The pipelined mode between layers requires a parallel computing architecture inside each layer. The speed of the data stream is fixed in each layer, with no multiplexing of hardware resources between each step. In the convolution layer, two convolution kernels are routed respectively. Calculations of each element of the two output vectors are obtained synchronously; in the hidden layer, calculations of 20 parallel neurons are routed respectively. This parallel structure avoids the problem of routing across the clock domain in the implementation of the FPGA, and also avoids the problem of timing tension caused by frequent calls of the critical paths. The designed pipeline and parallel structure improves the stability of the circuit, and also provides the possibility to accelerate the speed of operations.

3.4. Precision and Quantization

In the training process of neural networks in a personal computer (PC), we chose the double precision floating-point type as the data type of neural network parameters, in order to obtain a network with high precision. In the FPGA implementation process, however, this kind of high-precision data type is neither feasible nor necessary. Taking this into account, the signed int type is chosen as the data type, meaning one bit for sign and 15 bits for data.

During the training process, the network input and parameters are normalized to unity; we treat the amplitude of the input signal as 1, and then obtain the network parameters of each layer. Here, the network parameters are represented as double precision floating-point, so we need to complete the data type conversion from floating-point to fixed-point. Differing from the floating-point numbers, fixed-point numbers have the problem of width expansion after multiplication. This means that the product of fixed-point numbers will become bigger and bigger, regardless of their actual value.
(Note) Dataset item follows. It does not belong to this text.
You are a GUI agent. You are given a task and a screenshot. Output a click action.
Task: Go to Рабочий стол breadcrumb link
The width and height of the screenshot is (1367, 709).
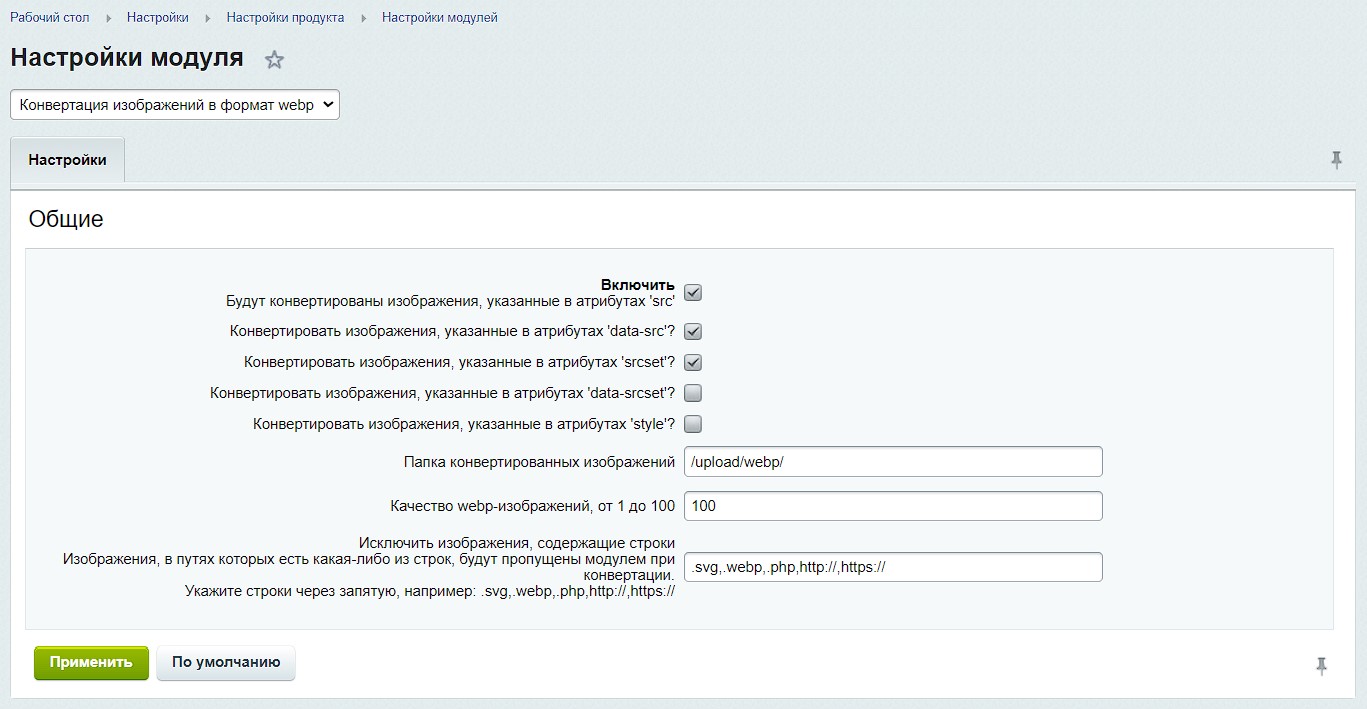tap(50, 18)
Assuming that f₁ and f₂ are two floating-point numbers, after fixed-point quantization with the coefficient n, their integer values are I₁ and I₂; therefore, I₁ = [nf₁], I₂ = [nf₂], and I₁I₂ = [n²f₁f₂]. However, the quantized actual value of the product of f₁ and f₂ is expected to be R = [nf₁f₂]. It is clear that we can avoid the problem of width expansion through an additional division operation, that is:

R = \frac{I_{1} I_{2}}{n},

(5)

According to this characteristic, this paper chooses an integer power of 2 as the quantization coefficient, such that division operations can be replaced by bit shift operations. The actual product value can be expressed as

R = I_{1} I_{2} ≫ (l o g_{2} n), n = 2^{k} (k \in N),

(6)

Bit shift operation is very suitable for FPGA structure, occupying few hardware resources. Such a quantitative method greatly reduced the resource usage of multiplication. In the experiment, n was set to 2048. Examination of the results shows that no overflow happened during the operation process.

4. Experiment and Results

4.1. Experimental Platform

In this chapter, we describe the proposed 1D-CNN demodulator implementation using the Xilinx KC705 evaluation board. The block diagram of the experimental platform is shown in Figure 10. As shown in this diagram, a PC with a Keras neural network toolkit was used to generate the network parameters, which were later provided to a Xilinx KC705 evaluation board. The training data set X_i was provided in the neural network training process. In addition to the evaluation board itself, another three devices were applied to generate modulated data, which were the BPSK generator, FPGA mezzanine card (FMC) sampling subsystem, and additive white Gaussian noise (AWGN) generator.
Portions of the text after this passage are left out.